NB. I suppose you know the "Working effectively with Legacy code" book?
You mention that your tool is a compiler, and that: "Actually, pattern matching, not just type matching, in the multiple dispatch would be even better".
You might want to take a look at maketea. It provides pattern matching for ASTs, as well as the AST definition from an abstract grammar, and visitors, tranformers, etc.
If you have a small or academic project (say, less than 10,000 lines), a rewrite is probably your best option. You can factor it however you want, and it won't take too much time.

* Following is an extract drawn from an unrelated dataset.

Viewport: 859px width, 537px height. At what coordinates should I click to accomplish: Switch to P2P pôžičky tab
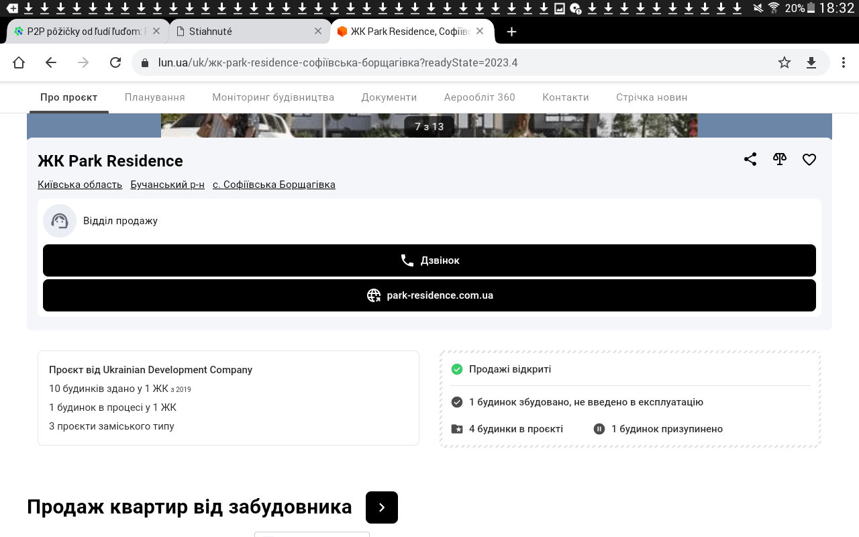(81, 32)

If you have a real-world application, I'd suggest getting it to compile as C++ (which usually means primarily fixing up function prototypes and the like), then work on refactoring and OO wrapping. Of course, I don't subscribe to the philosophy that code needs to be OO structured in order to be acceptable C++ code. I'd do a piece-by-piece conversion, rewriting and refactoring as you need to (for functionality or for incorporating unit testing).
Here's what I would do:
Since the code is 20 years old, scrap down the parser/syntax analyzer and replace it with one of the newer lex/yacc/bison(or anything similar) etc based C++ code, much more maintainable and easier to understand. Faster to develop too if you have a BNF handy.
Once this is retrofitted to the old code, start wrapping modules into classes. Replace global/shared variables with interfaces.
Now what you have will be a compiler in C++ (not quite though).
Draw a class diagram of all the classes in your system, and see how they are communicating.
Draw another one using the same classes and see how they ought to communicate.
Refactor the code to transform the first diagram to the second. (this might be messy and tricky)
Remember to use C++ code for all new code added.
If you have some time left, try replacing data structures one by one to use the more standardized STL or Boost.